6. The method for regional navigation and positioning based on sequential information according to claim 1, wherein: In step 5, the specific steps of using the Gauss-Newton method to solve the global objective function are: Step 51: For the nonlinear least squares form function, perform first-order Taylor expansion approximation on the error term to convert it into a linear least squares form function; Step 52: The regression coefficient is optimized and adjusted multiple times in the process of continuous iteration, so that the gap between it and the optimal regression coefficient becomes smaller and smaller. Finally, the minimum residual sum of squares is obtained through this algorithm, and the global objective function is solved to obtain the estimated state of the maneuvering target in the current time slot.
7. A regional navigation and positioning system for sequential information, characterized in that: include: State node factor unit: configured to set a variable node containing state coordinates to be estimated according to the motion scenario of the maneuvering target; State transfer factor unit: configured to use velocity information to construct a state transfer model and constrain the state relationship at adjacent moments; Observation information factor unit: configured to fuse prior information with sequential ranging data to construct an observation model; Global objective function unit: configured to combine the three types of nodes to generate a global objective function in the form of nonlinear least squares; Factor graph solving unit: configured to use Gauss-Newton method to solve the target function and output the positioning result; Among them, the state transfer factor unit executes the state transfer factor node construction logic, and the observation information factor unit executes the observation information factor node construction logic.

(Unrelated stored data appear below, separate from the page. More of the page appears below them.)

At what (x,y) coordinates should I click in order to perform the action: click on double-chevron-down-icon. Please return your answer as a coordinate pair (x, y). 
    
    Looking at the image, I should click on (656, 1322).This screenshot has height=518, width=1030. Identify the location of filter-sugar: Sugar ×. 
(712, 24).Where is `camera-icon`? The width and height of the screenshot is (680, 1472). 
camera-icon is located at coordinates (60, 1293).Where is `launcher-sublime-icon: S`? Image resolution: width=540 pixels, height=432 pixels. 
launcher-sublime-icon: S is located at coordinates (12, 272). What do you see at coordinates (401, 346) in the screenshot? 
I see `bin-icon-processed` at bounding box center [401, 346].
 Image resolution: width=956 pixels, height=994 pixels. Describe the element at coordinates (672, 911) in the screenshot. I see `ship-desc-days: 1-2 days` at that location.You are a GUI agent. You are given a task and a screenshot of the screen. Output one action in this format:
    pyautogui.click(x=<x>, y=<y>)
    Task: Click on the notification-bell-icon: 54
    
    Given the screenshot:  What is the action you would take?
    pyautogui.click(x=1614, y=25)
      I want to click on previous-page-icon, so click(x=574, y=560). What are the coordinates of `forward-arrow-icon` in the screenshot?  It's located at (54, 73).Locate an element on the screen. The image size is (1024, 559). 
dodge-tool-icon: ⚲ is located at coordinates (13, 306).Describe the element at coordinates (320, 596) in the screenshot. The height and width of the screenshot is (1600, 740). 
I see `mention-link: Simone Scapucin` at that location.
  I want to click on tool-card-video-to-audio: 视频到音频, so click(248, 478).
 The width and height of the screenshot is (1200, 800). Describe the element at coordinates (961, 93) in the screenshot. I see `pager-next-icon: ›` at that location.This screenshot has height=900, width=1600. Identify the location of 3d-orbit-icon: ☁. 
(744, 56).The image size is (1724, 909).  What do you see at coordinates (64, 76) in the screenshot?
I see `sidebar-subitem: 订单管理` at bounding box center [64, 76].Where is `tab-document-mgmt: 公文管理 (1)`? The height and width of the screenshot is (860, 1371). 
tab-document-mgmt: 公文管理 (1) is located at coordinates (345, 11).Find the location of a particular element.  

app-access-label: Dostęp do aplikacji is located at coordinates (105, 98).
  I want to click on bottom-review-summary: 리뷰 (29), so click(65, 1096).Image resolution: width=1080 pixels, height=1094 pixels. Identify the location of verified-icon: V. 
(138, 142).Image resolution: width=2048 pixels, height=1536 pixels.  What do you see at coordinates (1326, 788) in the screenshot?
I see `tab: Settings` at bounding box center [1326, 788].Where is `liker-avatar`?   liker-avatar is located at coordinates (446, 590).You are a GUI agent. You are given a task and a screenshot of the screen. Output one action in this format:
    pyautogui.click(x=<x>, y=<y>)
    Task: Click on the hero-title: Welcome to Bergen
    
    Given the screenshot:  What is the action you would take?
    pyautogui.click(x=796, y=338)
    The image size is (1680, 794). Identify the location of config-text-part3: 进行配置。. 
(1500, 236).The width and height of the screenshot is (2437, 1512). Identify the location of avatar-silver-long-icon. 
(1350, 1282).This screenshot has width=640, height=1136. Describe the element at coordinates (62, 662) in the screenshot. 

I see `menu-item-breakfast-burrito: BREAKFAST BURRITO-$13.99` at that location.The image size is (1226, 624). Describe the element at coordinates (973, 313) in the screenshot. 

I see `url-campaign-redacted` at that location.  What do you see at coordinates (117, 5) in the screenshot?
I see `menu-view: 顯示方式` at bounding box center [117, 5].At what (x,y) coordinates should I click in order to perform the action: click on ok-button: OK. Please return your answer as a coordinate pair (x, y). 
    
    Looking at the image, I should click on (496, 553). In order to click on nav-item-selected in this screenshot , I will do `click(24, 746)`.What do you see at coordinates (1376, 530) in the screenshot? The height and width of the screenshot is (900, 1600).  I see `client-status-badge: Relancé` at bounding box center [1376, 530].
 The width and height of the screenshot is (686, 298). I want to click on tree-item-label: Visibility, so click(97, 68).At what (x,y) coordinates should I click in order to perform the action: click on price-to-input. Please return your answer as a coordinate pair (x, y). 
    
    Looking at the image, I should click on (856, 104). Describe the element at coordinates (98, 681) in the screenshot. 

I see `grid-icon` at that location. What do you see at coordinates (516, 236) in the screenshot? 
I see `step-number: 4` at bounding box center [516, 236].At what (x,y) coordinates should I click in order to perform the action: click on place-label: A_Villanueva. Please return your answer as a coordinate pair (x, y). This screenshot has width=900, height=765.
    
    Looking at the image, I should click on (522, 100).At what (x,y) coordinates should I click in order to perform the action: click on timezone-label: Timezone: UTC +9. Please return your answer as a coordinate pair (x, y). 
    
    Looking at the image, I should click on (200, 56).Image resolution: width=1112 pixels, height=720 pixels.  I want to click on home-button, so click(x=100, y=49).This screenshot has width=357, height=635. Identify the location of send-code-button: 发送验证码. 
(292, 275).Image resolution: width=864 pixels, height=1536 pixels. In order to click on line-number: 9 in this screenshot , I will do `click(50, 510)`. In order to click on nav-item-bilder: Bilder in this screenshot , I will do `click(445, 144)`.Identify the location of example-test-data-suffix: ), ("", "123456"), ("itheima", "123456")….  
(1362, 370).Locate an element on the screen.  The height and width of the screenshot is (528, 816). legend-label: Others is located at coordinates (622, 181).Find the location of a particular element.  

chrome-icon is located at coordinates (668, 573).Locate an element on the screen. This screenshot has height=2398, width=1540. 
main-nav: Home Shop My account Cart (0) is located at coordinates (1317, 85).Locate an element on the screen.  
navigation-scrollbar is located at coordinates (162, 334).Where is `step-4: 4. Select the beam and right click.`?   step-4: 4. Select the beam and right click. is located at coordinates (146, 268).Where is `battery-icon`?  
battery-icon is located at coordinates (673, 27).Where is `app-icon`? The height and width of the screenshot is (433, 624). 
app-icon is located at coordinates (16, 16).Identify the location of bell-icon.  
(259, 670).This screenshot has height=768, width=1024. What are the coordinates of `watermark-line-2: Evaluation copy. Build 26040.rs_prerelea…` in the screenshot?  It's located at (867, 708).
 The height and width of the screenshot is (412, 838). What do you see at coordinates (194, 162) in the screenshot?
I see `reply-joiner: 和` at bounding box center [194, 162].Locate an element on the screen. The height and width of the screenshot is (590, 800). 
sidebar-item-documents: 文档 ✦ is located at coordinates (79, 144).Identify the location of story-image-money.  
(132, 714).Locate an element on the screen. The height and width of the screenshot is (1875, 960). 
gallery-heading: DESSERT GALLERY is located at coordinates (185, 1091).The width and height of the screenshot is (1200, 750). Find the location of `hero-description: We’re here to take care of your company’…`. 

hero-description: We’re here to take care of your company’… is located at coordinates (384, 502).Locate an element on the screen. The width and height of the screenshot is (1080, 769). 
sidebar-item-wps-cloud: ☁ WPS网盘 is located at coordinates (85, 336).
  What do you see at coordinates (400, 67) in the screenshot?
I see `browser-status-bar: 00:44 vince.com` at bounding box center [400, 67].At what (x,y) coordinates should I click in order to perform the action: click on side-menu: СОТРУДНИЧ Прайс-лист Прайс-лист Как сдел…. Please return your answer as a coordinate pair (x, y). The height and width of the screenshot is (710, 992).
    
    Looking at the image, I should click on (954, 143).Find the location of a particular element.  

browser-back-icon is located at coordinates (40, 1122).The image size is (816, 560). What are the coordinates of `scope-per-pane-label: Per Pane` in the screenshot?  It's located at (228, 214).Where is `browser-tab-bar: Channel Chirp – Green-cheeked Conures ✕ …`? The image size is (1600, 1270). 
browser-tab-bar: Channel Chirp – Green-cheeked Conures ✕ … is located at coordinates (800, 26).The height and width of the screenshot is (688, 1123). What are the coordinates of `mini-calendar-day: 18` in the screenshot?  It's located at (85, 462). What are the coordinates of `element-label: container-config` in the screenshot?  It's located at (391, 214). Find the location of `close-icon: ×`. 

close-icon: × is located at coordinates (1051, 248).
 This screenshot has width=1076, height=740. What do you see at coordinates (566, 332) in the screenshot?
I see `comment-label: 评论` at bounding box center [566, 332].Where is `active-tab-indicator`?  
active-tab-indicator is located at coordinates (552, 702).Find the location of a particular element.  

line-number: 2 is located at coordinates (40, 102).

8. An electronic device, characterized in that: include: Processor (61); a memory (62) storing a computer program; a transmission device (63) for communicating with an external base station; When the processor executes the computer program, the positioning method according to any one of claims 1 to 6 is implemented.
9. The electronic device according to claim 8, wherein: The transmission device (63) is configured to establish a communication link with N ground stations via ground-based radio in a satellite-denied environment.
10. A computer-readable storage medium having computer instructions stored thereon, characterized in that: When the instructions are executed by a processor, the steps of the method according to any one of claims 1 to 6 are implemented.